6ª- De resto, diga-se em abono da verdade, que quando a Autora tomou de trespasse o estabelecimento, em 1988, conforme consta da A) da matéria assente já o prédio possuía 96 anos de idade, e se encontrava praticamente nas mesmas condições em que se encontrava em 1994.
7ª - A Autora sabia perfeitamente, quando celebrou o trespasse do estabelecimento, que este não se localizava num prédio novo ou recente, mas sim num prédio com quase um século de existência, num estado de conservação precário.
8ª- Não poderia pois, a Autora esperar que os senhorios, com a parca renda que auferiam lhe fossem recriar o prédio.

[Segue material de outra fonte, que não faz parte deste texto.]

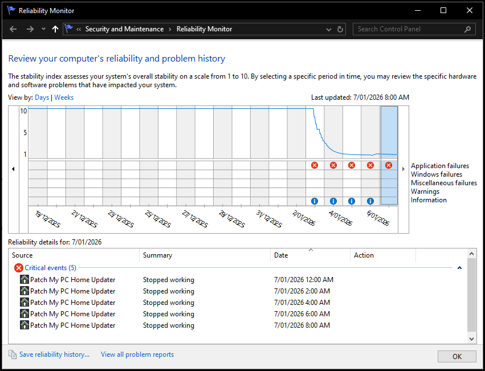Open the address bar history dropdown

point(329,29)
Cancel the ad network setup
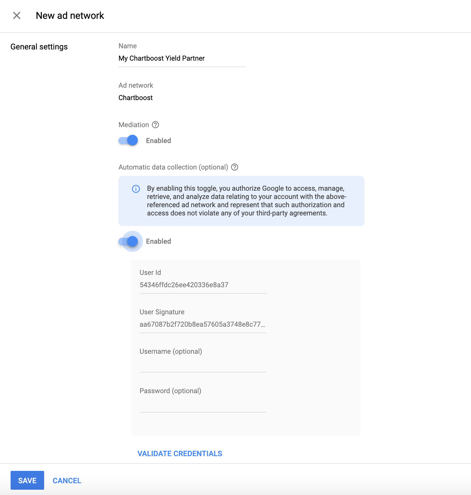Screen dimensions: 471x495 coord(67,480)
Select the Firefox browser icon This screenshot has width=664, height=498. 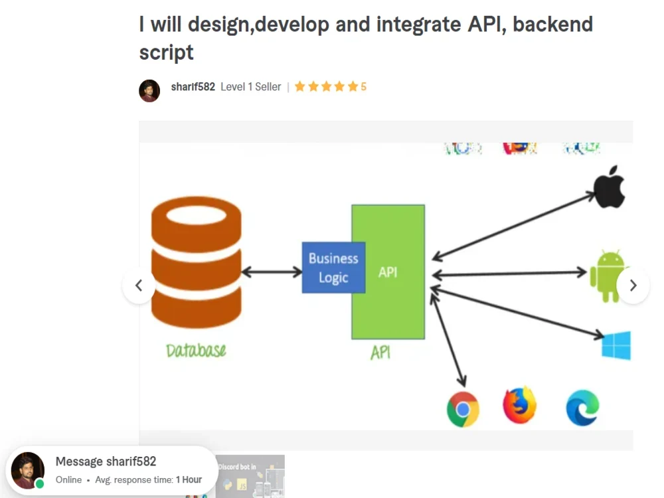519,408
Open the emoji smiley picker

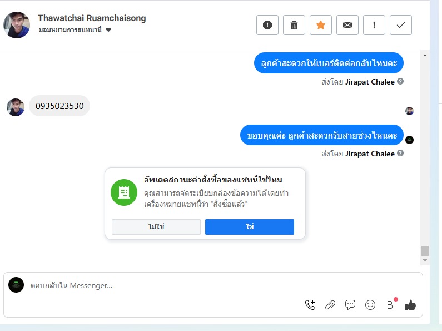[x=370, y=304]
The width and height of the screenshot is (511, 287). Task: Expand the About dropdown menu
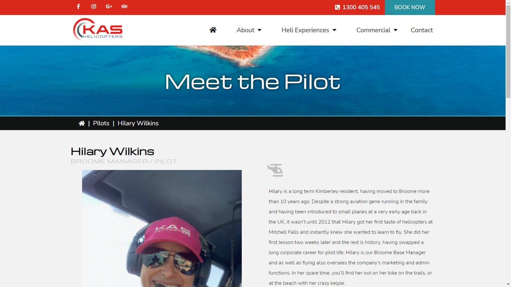tap(249, 30)
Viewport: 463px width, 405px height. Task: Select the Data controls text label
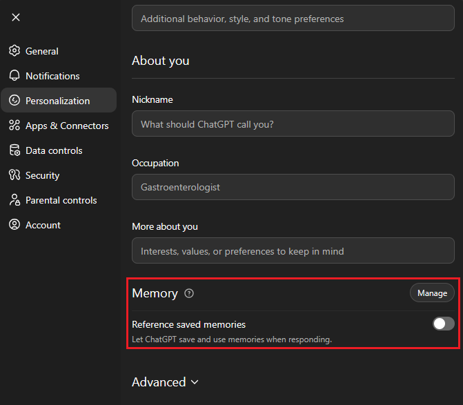54,150

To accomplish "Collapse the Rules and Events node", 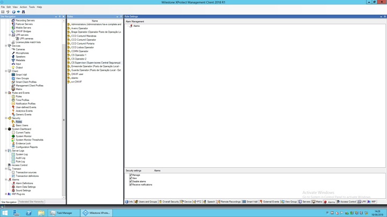I will [6, 93].
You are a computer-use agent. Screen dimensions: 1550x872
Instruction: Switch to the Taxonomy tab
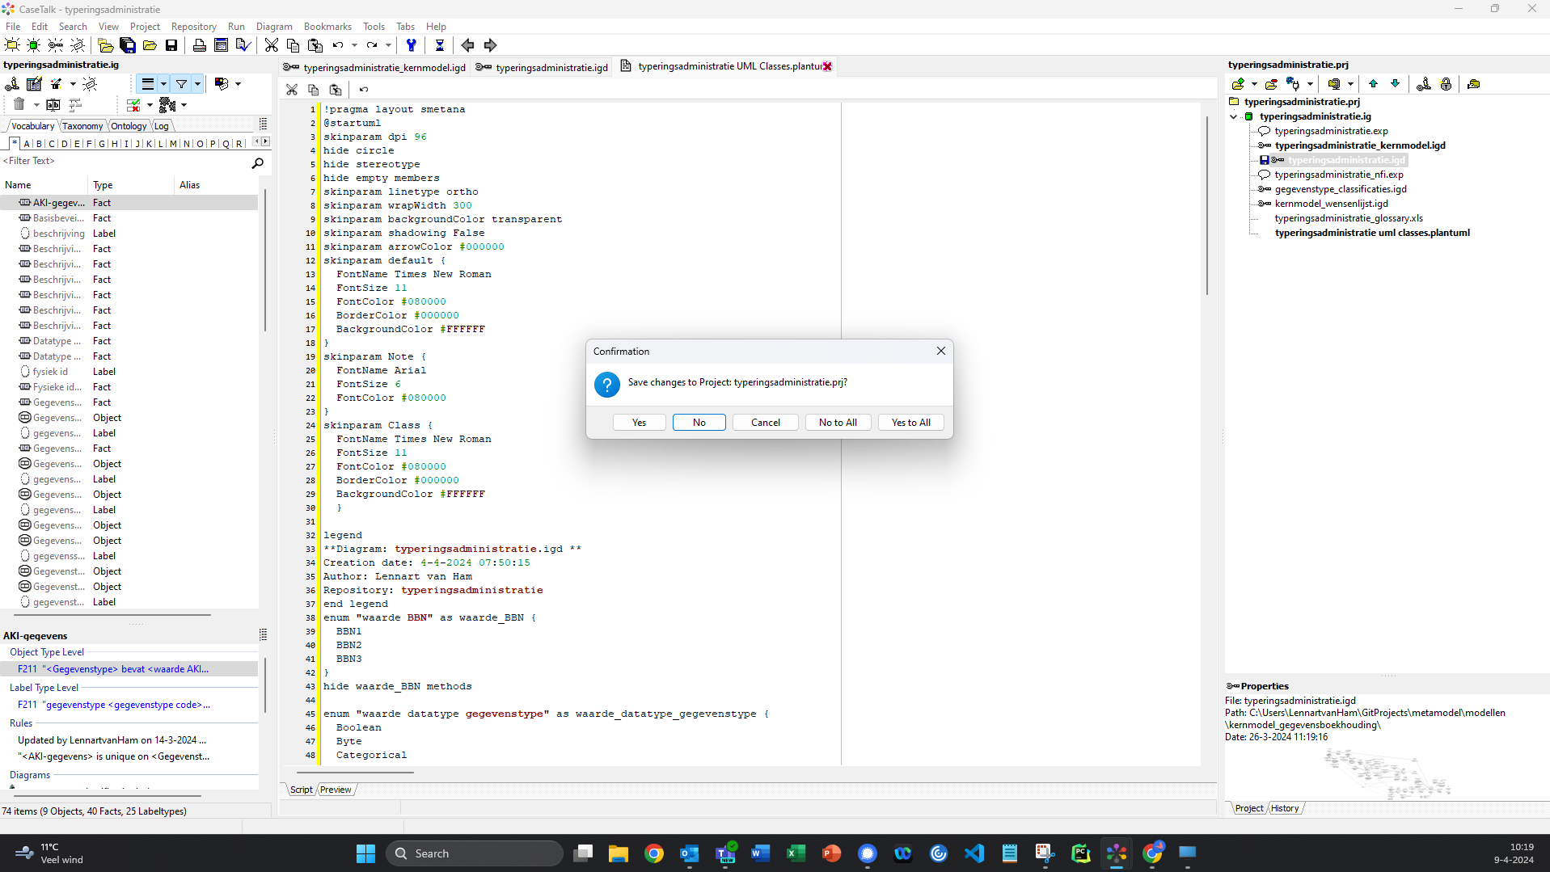82,126
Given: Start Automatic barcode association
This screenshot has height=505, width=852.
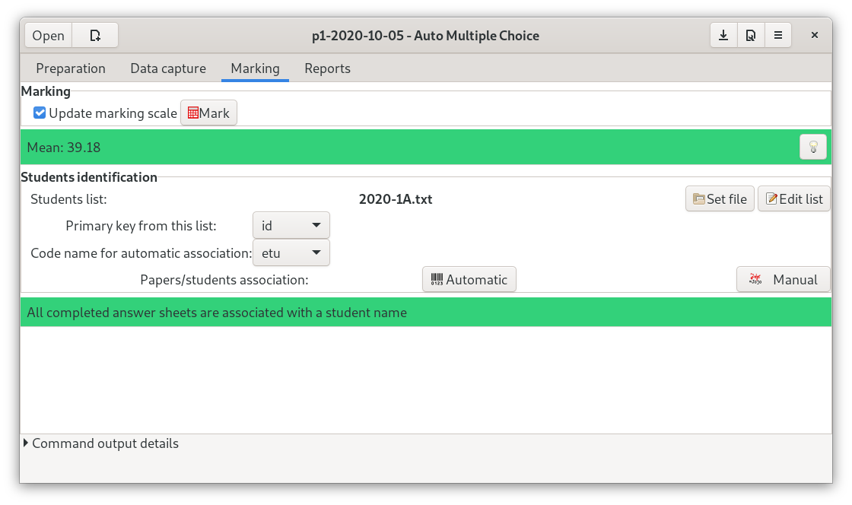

9ª- Tanto mais que conforme consta da resposta ao quesito 38° da base instrutória, para a reparação do prédio será necessário despender uma quantia entre € 200.000,00 a 250.000,00.
10ª- Feitas as contas, com o valor pago pela A., a título de renda a obra só seria paga num período compreendido entre os 1535 meses e 1919 meses, ou seja, entre os 127 e os 159 anos.

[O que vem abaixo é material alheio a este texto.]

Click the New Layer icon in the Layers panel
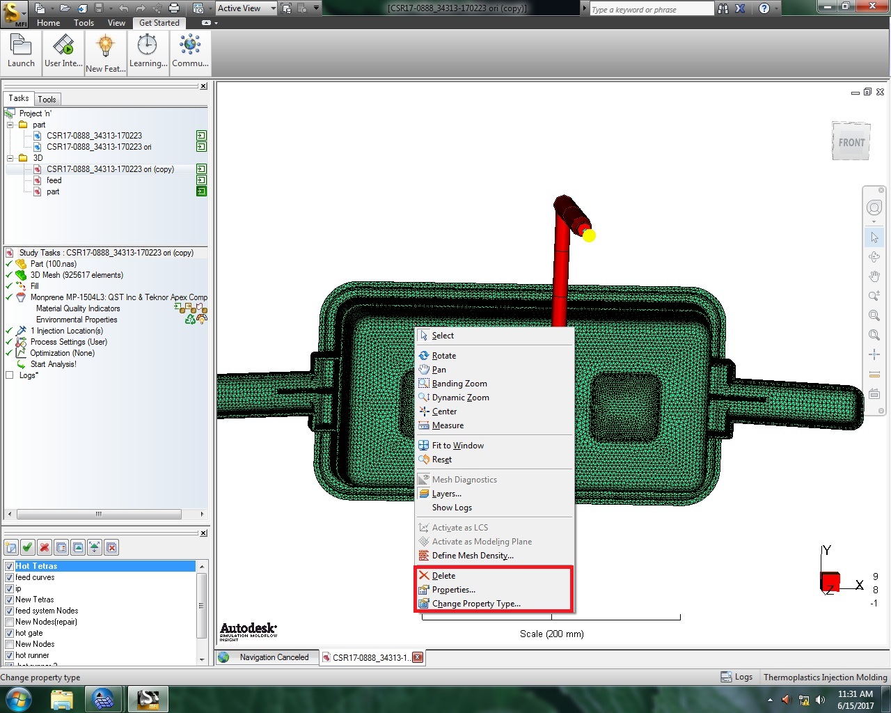Screen dimensions: 891x713 click(11, 547)
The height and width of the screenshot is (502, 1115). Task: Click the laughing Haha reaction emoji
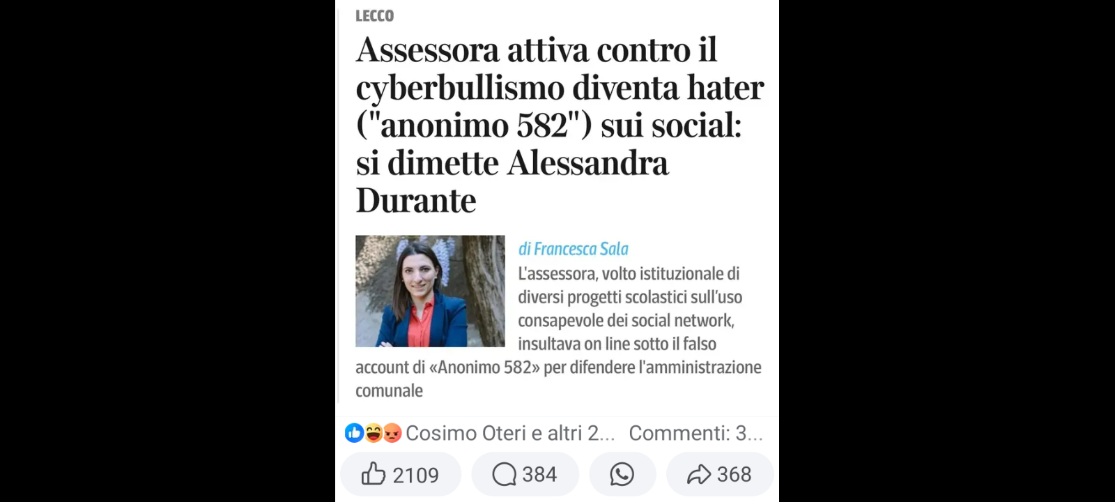tap(374, 433)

11ª- É pois evidente que existe, como existia uma colossal desproporção entre a retribuição que os senhorios recebem pela cedência do espaço do locado, e o custo das obras que estas teriam que efectuar para lograr obter a recuperação do imóvel, e poder o A. continuar a usufruir do locado.
12ª- Uma vez que se trata de obras extraordinárias, e face ao seu elevado valor a RR. não está obrigadas a fazê-las.

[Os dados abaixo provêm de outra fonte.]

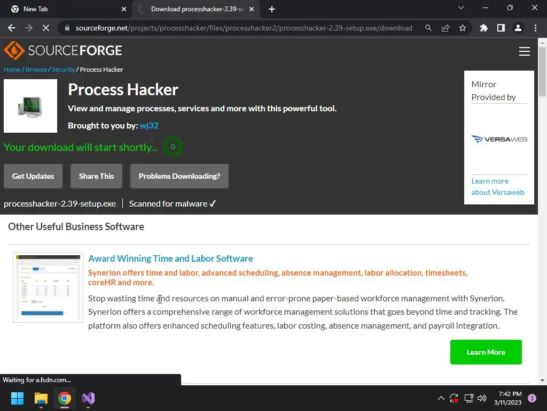Viewport: 547px width, 411px height.
Task: Open the hamburger menu on SourceForge
Action: pyautogui.click(x=524, y=51)
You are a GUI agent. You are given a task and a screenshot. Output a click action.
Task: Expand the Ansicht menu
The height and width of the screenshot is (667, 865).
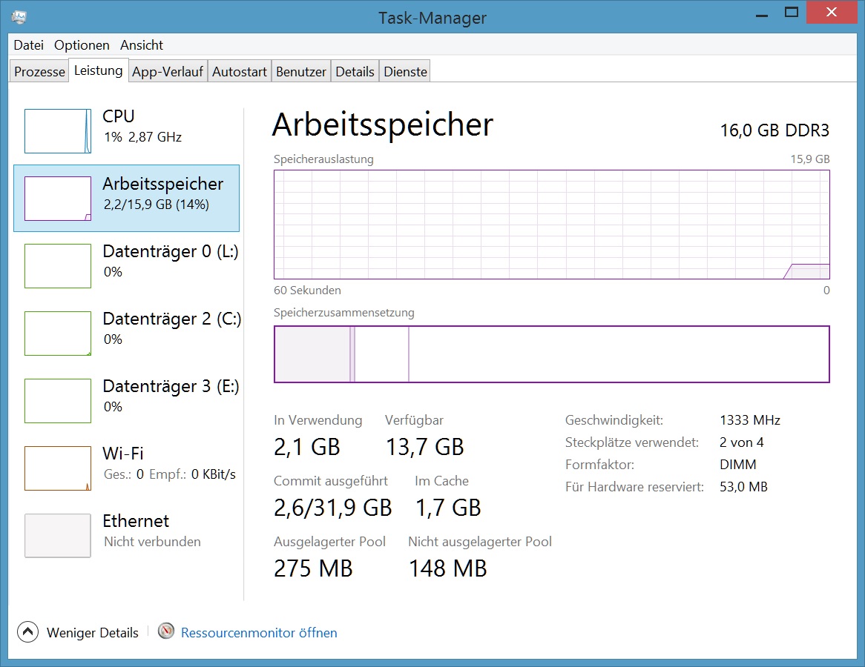tap(142, 45)
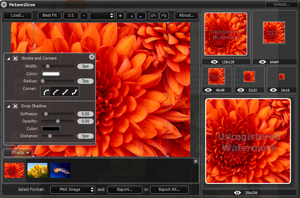The height and width of the screenshot is (198, 300).
Task: Zoom in with the plus button
Action: [120, 16]
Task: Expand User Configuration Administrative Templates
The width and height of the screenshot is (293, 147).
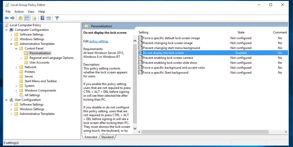Action: pos(11,114)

13ª- A este propósito, o Acórdão da Relação de Lisboa de 11/05/95, (in Bmj 442° - 244), considerou existir abuso de direito num caso em que as obras exigidas pelo inquilino atingiam um valor correspondente a 30 anos de renda, o que torna ilegítima a reivindicação da realização dessas obras, por constituir excesso manifesto dos limites impostos pela boa-fé e pelo fim económico-social desse direito proibido pelo Art. 334° do Código Civil.
14ª- Assim e ao contrário do defendido pelo Tribunal "a quo", não existe nenhum exercício ilegítimo do direito dos RR. Ao pretenderem ver o decretado a resolução do contrato de arrendamento, pelo encerramento do estabelecimento e do arrendado desde o mês de Setembro de 1998, conforme alínea T) da matéria assente, no qual consta que "O estabelecimento da Autora encontra-se encerrado desde Setembro de 1998."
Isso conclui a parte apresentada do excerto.